DOS LIVROS. 51

23-10-2016 11:31

Teoria da imaginação em Álvaro Ribeiro

 

Nenhum dos títulos das vinte conferências sobre Álvaro Ribeiro neste congresso apresentadas inclui uma menção ao aristotelismo. Conviria saber em que medida Álvaro Ribeiro foi, de facto, um pensador aristotélico e como o foi, estudo que outros, mais competentes do que eu, não deixarão certamente de fazer no futuro.

Álvaro Ribeiro é o filósofo da mediação. Por este lado não é difícil interpretá-lo como um pensador aristotélico, um pensador que segue Aristóteles, que, na Ética a Nicómaco, caracteriza a virtude ou a força do homem pela mediação e digo força do homem porque a palavra virtude que traduz perfeitamente aretê é, pelo étimo, conotável com varão e virilidade. O silogismo é a mediação entre dois logismos. “Só amo a relação” escreveu Leonardo Coimbra. O aristotelismo de Álvaro Ribeiro já vinha de Leonardo Coimbra, não obstante a reivindicação que este fazia para si do platonismo. Seria interessante verificar como Álvaro Ribeiro pensou o platonismo através de Aristóteles e Leonardo Coimbra pensou o aristotelismo através de Platão.
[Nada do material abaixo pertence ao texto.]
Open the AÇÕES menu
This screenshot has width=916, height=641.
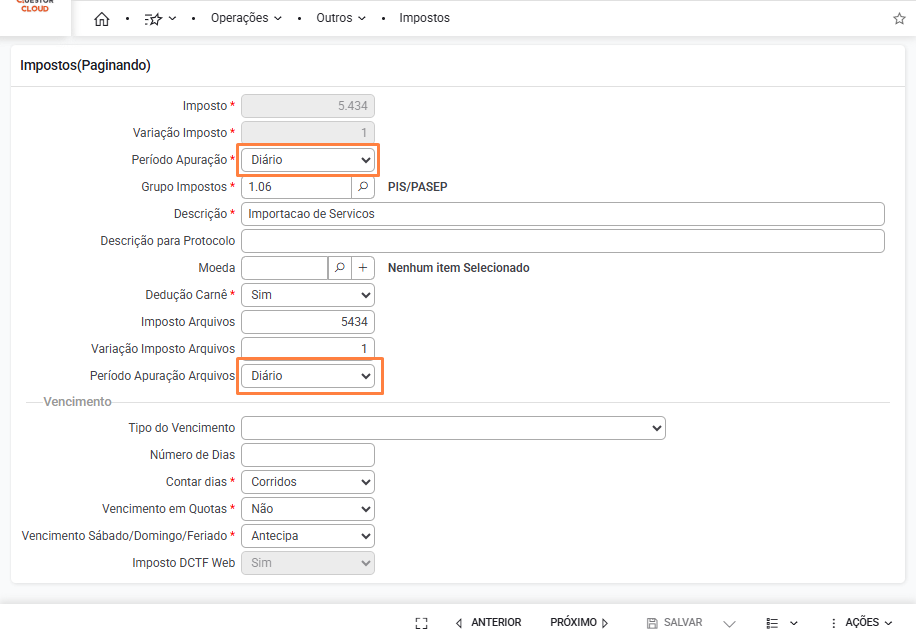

O que nos importa fixar é a hegemonia da mediação. Todo o valor do pensamento filosófico depende do modo como a concebermos.
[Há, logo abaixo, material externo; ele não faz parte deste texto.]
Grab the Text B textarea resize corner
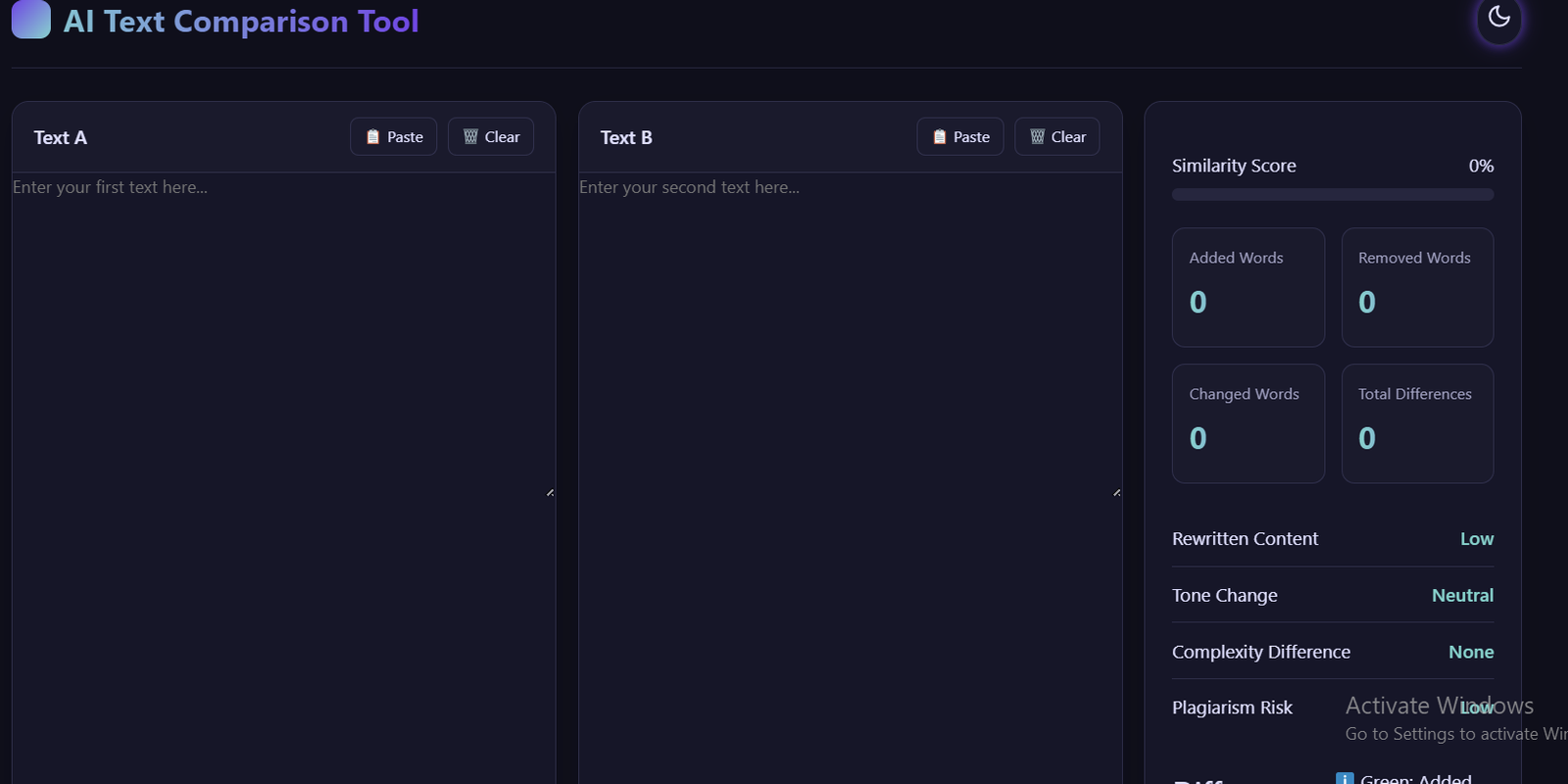 pos(1116,492)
Porque digo que Álvaro Ribeiro é o filósofo da mediação? O verbo ser não garante a mediação, e é por isso que, como diz, pretende evitar uma doutrina do ser. Não garante porque exclui dela o movimento, e não há verdadeira mediação sem movimento. Quando dizemos o ser não sabemos se estamos a pensar um substantivo ou um verbo. E, ao funcionar para a formação do juízo como cópula (S é P), fixa o predicado ao sujeito, subsumindo a existência na essência. Os verbos activos, criadores de existências, funcionam como metáforas e devem constituir a base de uma lógica criacionista. A relação S P ou significa uma identidade e nada acrescenta ao conhecimento ou a integração numa espécie, género ou classe que desinvidualiza e despersonaliza a existência.

 

Uma lógica que fosse a repetição da gramática, como erradamente a supõem alguns em Álvaro Ribeiro dizendo que ele não fez mais do que pensar uma filosofia da linguagem, é logo superada pela proposição de que os tropos é que realizam a relação da língua com o pensamento. Assim explica que entre a língua e o pensamento não há uma relação unívoca mas de convergência e de divergência. Esta afirmação implica que há pensamento sem palavras, como se verifica entre os amantes. Também aqui o pensamento aparece como mediação. O amor entre o homem e a mulher não é só o amor entre dois corpos distintos, mas entre duas imaginações que podem atingir o êxtase.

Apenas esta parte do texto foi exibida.